PyObject* PyImport_Import(PyObject* name)

Imports the module named in Python string object name and returns a new reference to the module object, like Python's _ _import_ _(name). PyImport_Import is the highest-level, simplest, and most often used way to import a module.

Beware, in particular, of using function PyImport_ImportModule, which may often look more convenient because it accepts a char* argument. PyImport_ImportModule operates on a lower level, bypassing any import hooks that may be in force, so extensions that use it will be far harder to incorporate in packages such as those built by tools py2exe and Installer, covered in Chapter 26. Therefore, always do your importing by calling PyImport_Import, unless you have very specific needs and know exactly what you're doing.

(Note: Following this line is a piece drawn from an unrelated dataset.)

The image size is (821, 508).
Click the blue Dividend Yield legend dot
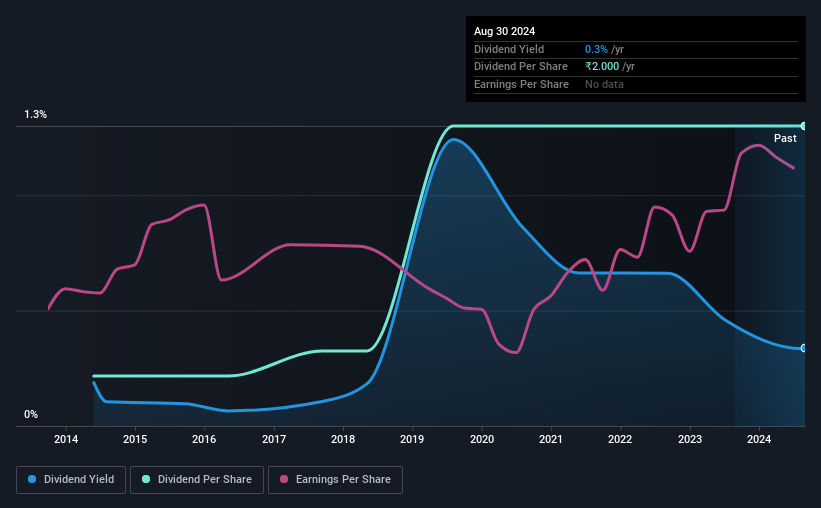[x=32, y=479]
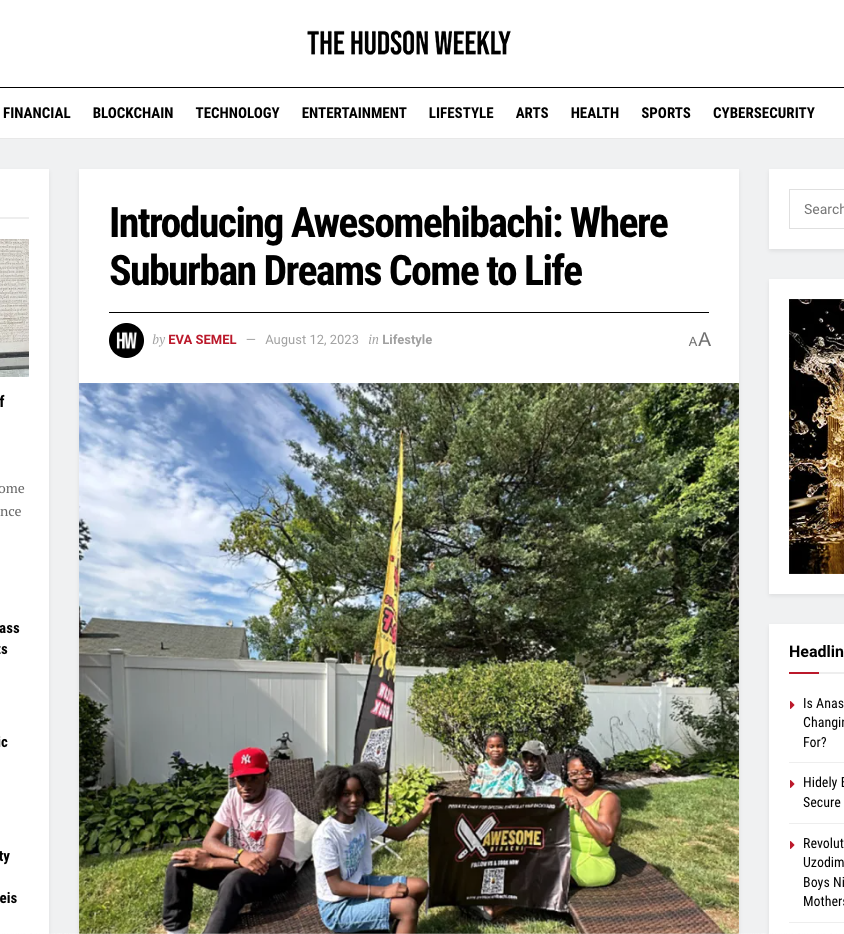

To add functions to a module (or non-special methods to new types, as covered later in Section 24.1.12), you must describe the functions or methods in an array of PyMethodDef structures, and terminate the array with a sentinel (i.e., a structure whose fields are all 0 or NULL). PyMethodDef is defined as follows:

typedef struct {
    char* ml_name;        /* Python name of function or method */
    PyCFunction ml_meth;  /* pointer to C function impl */
    int ml_flags;         /* flag describing how to pass arguments */
    char* ml_doc;         /* docstring for the function or method */
} PyMethodDef

You must cast the second field to (PyCFunction) unless the C function's signature is exactly PyObject* function(PyObject* self, PyObject* args), which is the typedef for PyCFunction. This signature is correct when ml_flags is METH_O, meaning a function that accepts a single argument, or METH_VARARGS, meaning a function that accepts positional arguments. For METH_O, args is the only argument. For METH_VARARGS, args is a tuple of all arguments, to be parsed with the C API function PyArg_ParseTuple. However, ml_flags can also be METH_NOARGS, meaning a function that accepts no arguments, or METH_KEYWORDS, meaning a function that accepts both positional and named arguments. For METH_NOARGS, the signature is PyObject* function(PyObject* self), without arguments. For METH_KEYWORDS, the signature is:

PyObject* function(PyObject* self, PyObject* args, PyObject* kwds)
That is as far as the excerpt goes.